--- QUESTIONS TO ANSWER ---
a) Condense the paragraph of the email about the approach vote that begins "There is really nothing technical" into a shorter version that keeps its main facts.
b) Carry the email about the approach vote forward from its last line.

--- SUPPLIED TEXT ---
Yeah, I was going to point that out this morning, but decided to let it go.

There is really nothing technical to vote on here yet. This is more of a "poll" to get discussion going about preferred approaches, and see if we can drive to consensus on how to move forward. So for that, it was good that weldon kicked that off

So this is a good discussion, driving us towards an approach, but in the end, we'll really be choosing an implementation.

That said, anyone would be free to work on alternatives if they didn't agree with the rest of the group, but they would still need to demonstrate why that solution was better...

geir


Rana Dasgupta wrote:
Identifying an end to end alogirithm is of course necessary, and the
discussions on the other thread are great. But what were we voting on here?
My understanding was that we were voting on the approach of using:

1. vtable objects( Aleksey )
2. per heap space/generation boolean marker on the classloader instance(
Etienne )

Dataset entries
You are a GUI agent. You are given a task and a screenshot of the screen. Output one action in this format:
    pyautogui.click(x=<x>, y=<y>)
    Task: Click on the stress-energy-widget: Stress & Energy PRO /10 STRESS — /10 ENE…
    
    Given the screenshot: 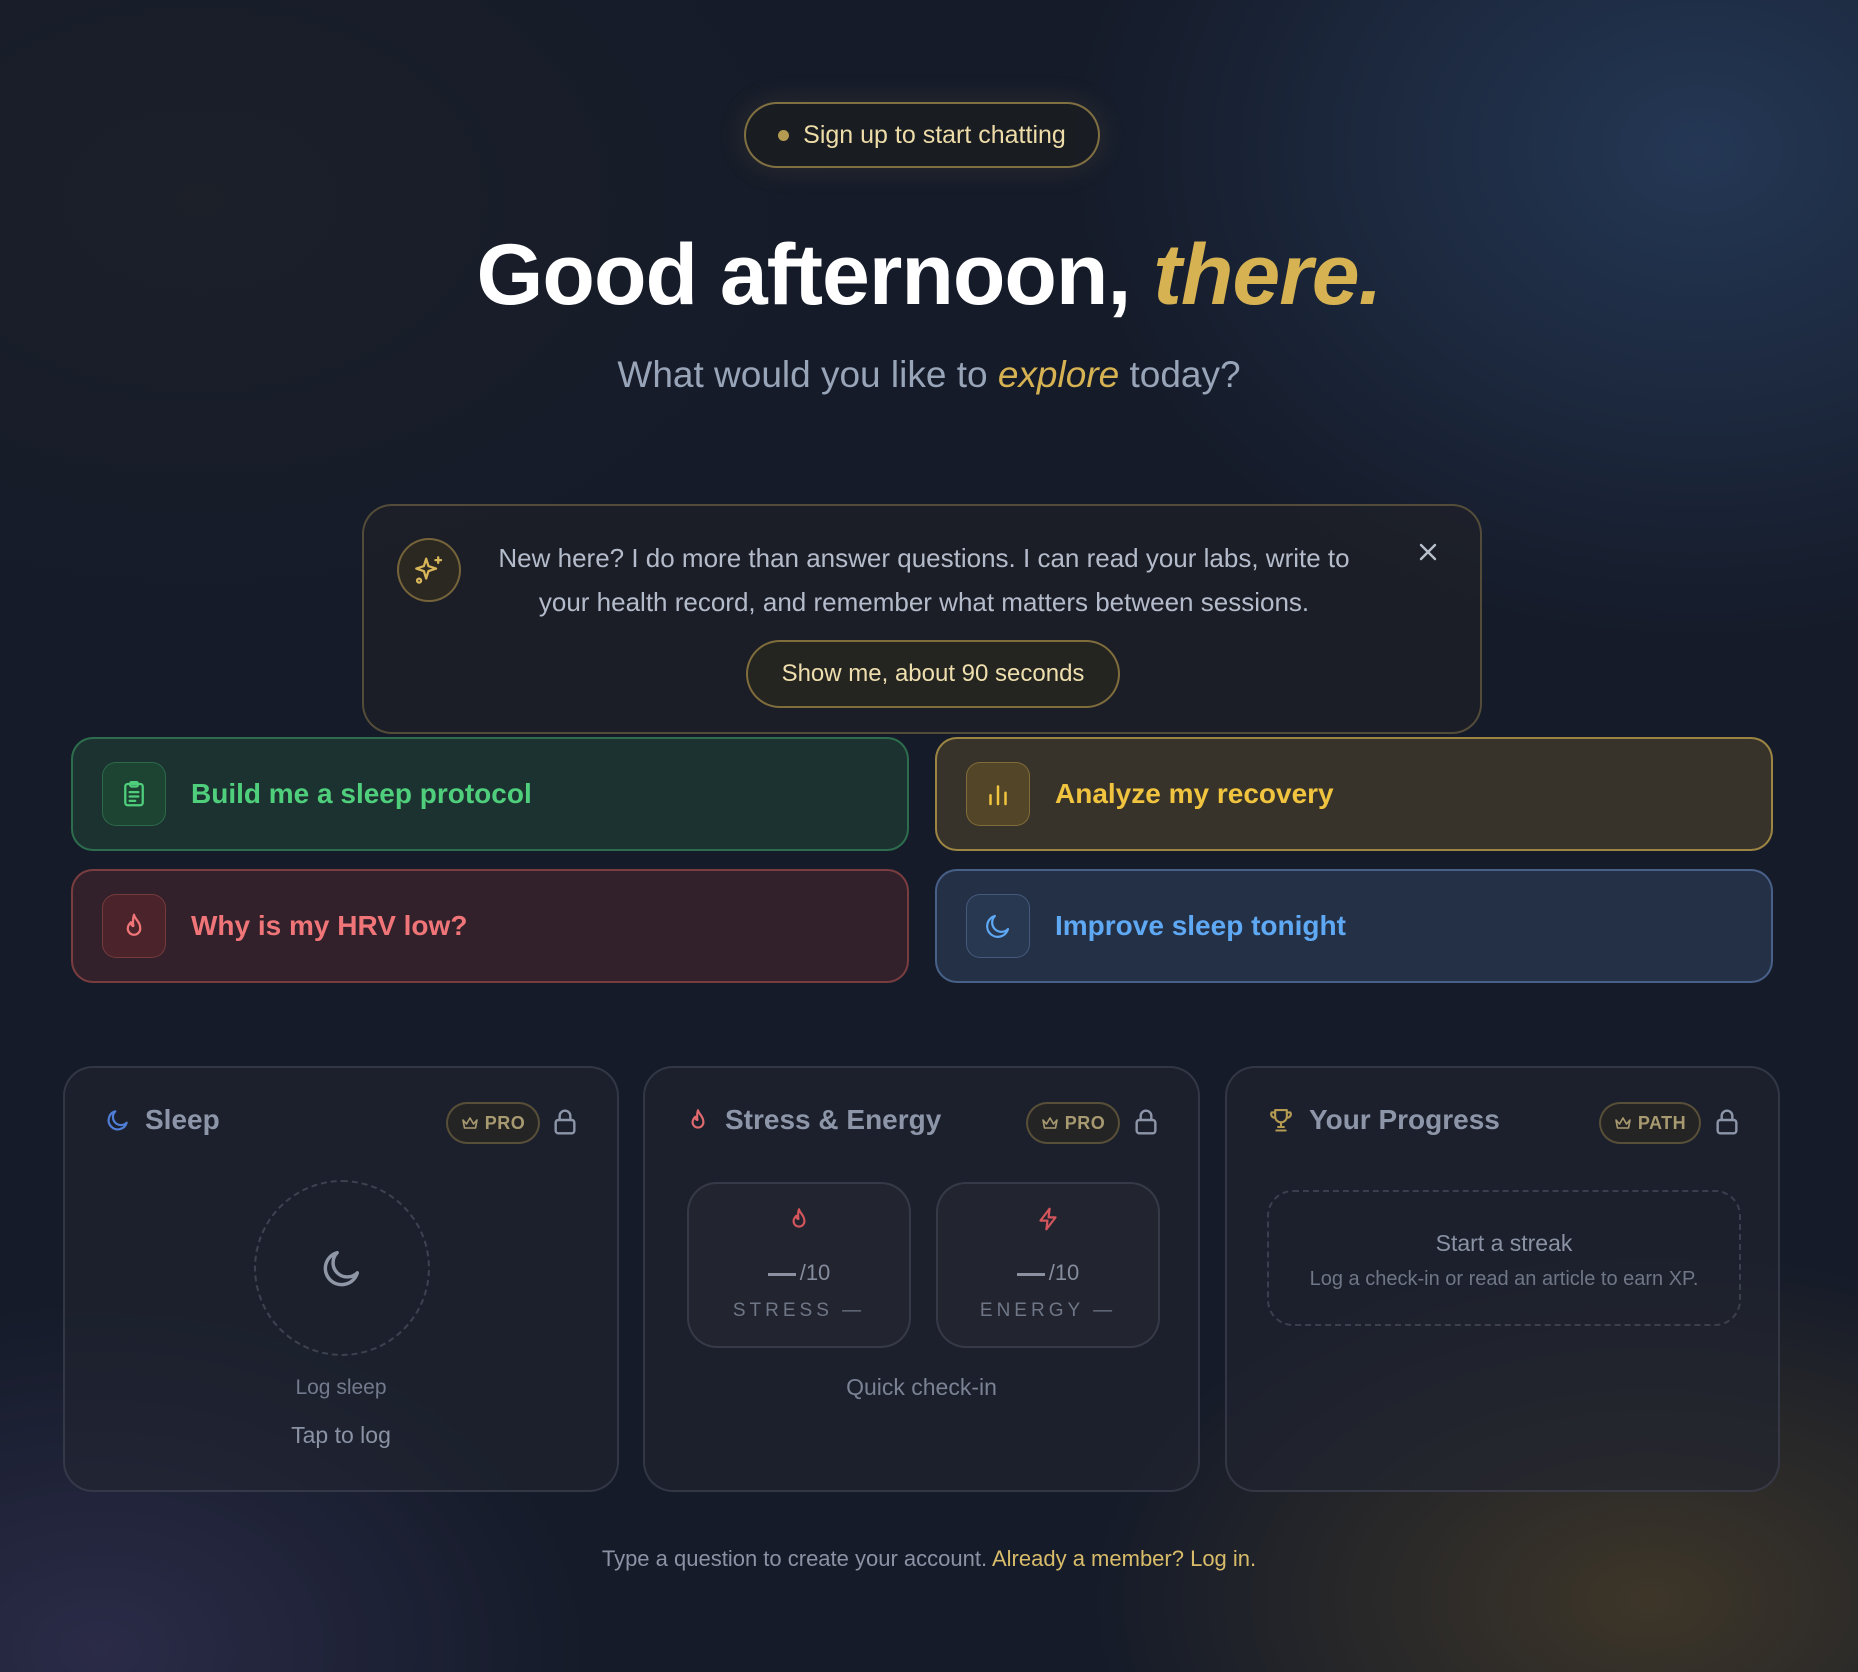 What is the action you would take?
    pyautogui.click(x=922, y=1279)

--- ANSWERS TO THE EXERCISES ---
a) Nothing technical is up for a vote yet. This is a poll meant to start discussion of preferred approaches and to reach consensus on how to proceed, so it was good that weldon started it.

b)
3. class reachability marker byte in vtable (Robin )

and not on three end-to-end algorithms since Robin's description was not
one. I am OK if we now want to cancel the vote, but next time we vote on a
technical issue it may be a good idea for the caller to summarize the
contending solutions on the thread and then call for the vote.

Thanks,
Rana

On 11/9/06, Weldon Washburn <[EMAIL PROTECTED] > wrote:

It looks like I called for a vote too soon.  The continuing discussion on
class unloading design is uncovering many important issues.  This is
excellent as it is much better to deal with design issues at this stage
rather than during implementation.

I propose the following:

1)
Cancel the current vote on design.

2)
Someone put together a complete class unloading design based on
Etienne/Robin's approach.  Include pseudo code and post to harmony-dev.

3)
We call for a new vote once the comments on the documented design indicate
it is ready.


On 11/8/06, Robin Garner < [EMAIL PROTECTED]> wrote:
>
> Pavel Pervov wrote:
> > Really BIG -1 from me.
> >
> > As Aleksey (Ignatenko) described in original thread, j/l/Class'es and
> > j/l/ClassLoader's are always available in rootset, so even if no
objects
> > of a class exist, this class will be reachable.
> >
> > Actually, some sort of class unloading prototype exists in DRLVM code,
> > which
> > implements the scheme, which is very close to what is currently voted.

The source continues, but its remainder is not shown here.